|
LA NAISSANCE DES TRANSPORTS EN COMMUN
À RUEIL
Pendant tout l’été, on a pu voir évoluer dans notre ville un petit train touristique à la grande joie des enfants et également à celle des adultes qui pouvaient ainsi avoir une vision différente de certains quartiers de la ville pendant cette promenade d’une heure.
C’est l’occasion d’évoquer comment, il y a plus de 150 ans sont nés les premiers transports en commun dans notre ville.
C'est en 1837 que fut inaugurée la première ligne de chemin de fer de Paris à Saint Germain et c’est en 1844 que la gare de Rueil sera ouverte au public.
À cette époque, il y avait 15 trains par jour à raison d’un par heure à partir de 7 heures 35 jusqu’à 20 heures 35. Il y avait également un départ supplémentaire à 5 heures 10 et à 22 heures 05 desservant uniquement Rueil et Chatou.
Mais l’éloignement de la gare par rapport au centre sera toujours un inconvénient majeur qui persistera jusqu’à nos jours.
Depuis 1846 il existait un service d’omnibus à chevaux de Saint Germain à Paris.
À Rueil même, un service d’omnibus à 10 places coûtant 10 centimes pour un aller-retour effectuait le trajet entre la station du chemin de fer à la place de l’église.

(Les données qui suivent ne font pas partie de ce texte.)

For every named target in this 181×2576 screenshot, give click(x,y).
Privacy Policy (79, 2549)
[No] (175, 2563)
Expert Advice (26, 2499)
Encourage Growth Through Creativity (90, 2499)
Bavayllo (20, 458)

En 1855, un arrêté autorise M. Mazenot à installer un « chemin de fer américain ». Invention américaine qu’un ingénieur français Alphonse Loubat introduit en France. C’est une voiture à impériale roulant sur des rails et tirée par des chevaux qui relient la gare de Rueil à Port Marly en circulant sur le trottoir de la nationale 13.
Le premier tronçon Rueil-gare Rueil-ville Port Marly fut inauguré le 15 août 1855. Nous commémorerons cet événement le samedi 1er octobre prochain entre Rueil et Port Marly.
Pour chaque passager transporté jusqu’à Rueil, le concessionnaire, le vicomte de Mazenod recevait 12 centimes de la compagnie des Chemins de Fer. C’était pour la promotion de la ligne Paris Saint Germain !
À noter que le parcours Port Marly Saint Germain fut le premier service régulier en France et…en Europe !
À Rueil, le chemin n°39 (aujourd’hui Avenue Albert 1er) doit être élargi car il est encombré par les charrettes des cultivateurs et les troupeaux allant à Rueil, Saint Cloud et Boulogne.
Les voyageurs de cette ligne se plaignent souvent car ils trouvent les tarifs prohibitifs, les voitures trop peu nombreuses dans lesquelles les places ne sont pas numérotées.
On ajoutera de nouvelles voitures, mais elles sont d’accès difficiles et incommodes car l’étroit passage entre les banquettes oblige les voyageurs à croiser les jambes « ce qui est inconvenant lorsqu’il y a des dames ».
Rueil fut aussi à cette époque, le lieu d’une expérience originale, « le chemin de fer à glissement ». M. Girard, ingénieur civil, conçut un nouveau mode de propulsion pour chemin de fer ayant pour base l’action qui pouvait être exercée par l’eau sur les palettes courbes d’une roue. En même temps il imagina des patins s’appliquant sur de larges rails plats pouvant supporter les voitures. Afin de rendre nul le frottement ainsi produit, il interposa une couche d’air comprimé entre les rails et les patins.
Napoléon III, toujours intéressé par les nouvelle découvertes lui proposa de l’aider.
Des essais furent faits dans la propriété de l’inventeur à la Jonchère. L’Empereur et l’Impératrice y vinrent à deux reprises assister à des expériences et firent même plusieurs voyages sur la voie.
L’inventeur fut tué à la guerre de 1870 et c’est son collaborateur Barre qui reprit l’invention, mais elle ne dépassa jamais le stade expérimental.